Foodie News
Houston's most high-profile sommelier makes a big restaurant move: And those $200 burgers are selling
Award-winning sommelier Vanessa Treviño Boyd will have a new home beginning Jan. 2 when she makes the move from Philippe to recently opened ranch to table restaurant 60 Degrees Mastercrafted.
"We're very happy to have her," chef Fritz Gitschner tells CultureMap. "I think what my knowledge is in food, her knowledge is in wine. I think together we can make a unique concept and a unique restaurant here."
Four weeks into the restaurant's life, Gitschner has discovered that most of the restaurant's patrons are ordering wine, and that they were asking for bottles not on the original list he created. Hee's given Treviño Boyd a couple of criteria. "I definitely want to stay with the boutique wineries, with the lesser known winemakers that have small production and introduce them to the wine connoisseurs here in Houston . . . I want to have 50 percent of my wine list up to $50, 25 percent up to $75 and the other 25 percent can be anywhere."

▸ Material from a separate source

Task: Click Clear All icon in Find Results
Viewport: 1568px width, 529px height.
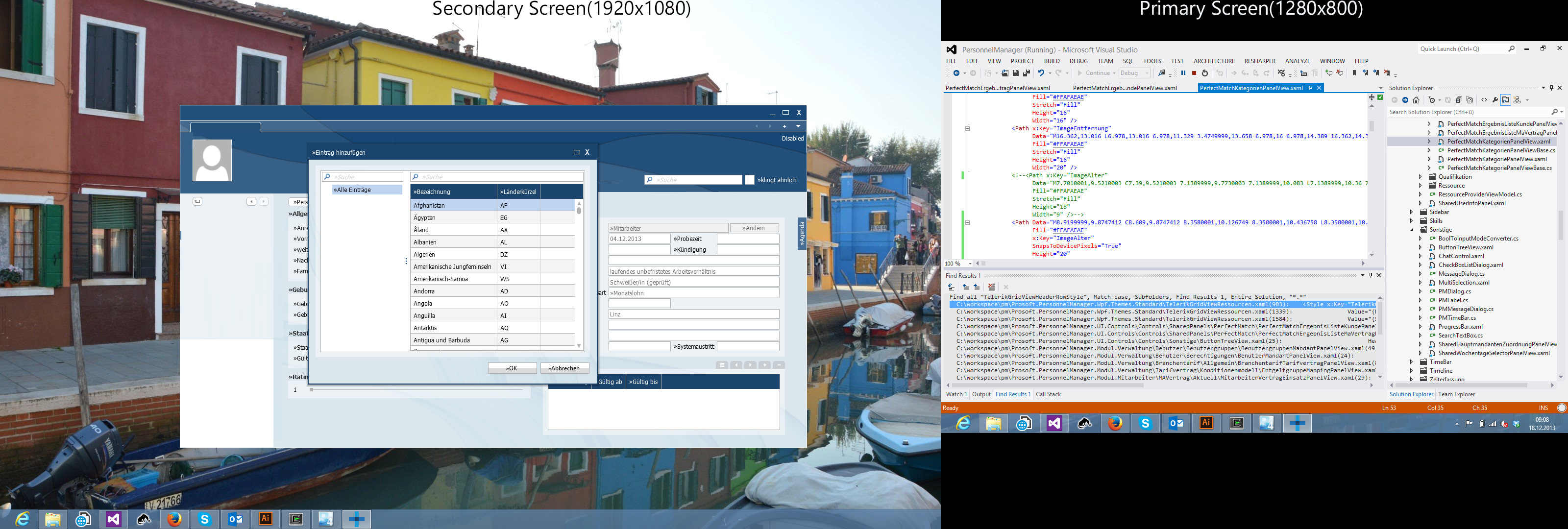Action: (x=992, y=287)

"I think what my knowledge is in food, her knowledge is in wine."
For her part, Treviño Boyd tells CultureMap that her list at 60 Degrees will be "contemporary and progressive. It will be the smallest list I've ever created, hence challenging . . . It will change often to keep people curious."
She adds that she's "thrilled to be working with" Houston's only Certified Masterchef.
Finally, no conversation about 60 Degrees is complete without an update on the $200 bistro burger. Gitschner reports that customers have responded favorably and are buying almost one every day, but he wants to set the record straight about Chronicle columnist Ken Hoffman's depiction of his staff's behavior when he and Alison Cook visited to sample the burger.
"We had no clue who she was . . . The only time we found out who she is (happened when) she gave us the credit card and paid for it," he says. "That's when the waiter came to me and said we have Alison Cook sitting out there in the restaurant. I had no clue."
While he's happy with the press attention for the dish, Gitschner wants diners to understand something else about his restaurant.
"I knew people would talk about the burger when I put the $200 burger on there," he says. "I think it’s a great burger, but I’m more into the beef that we’re serving and the fish that comes from the fishmonger who shows me every day what’s been caught in the Gulf
"That’s really what the restaurant is."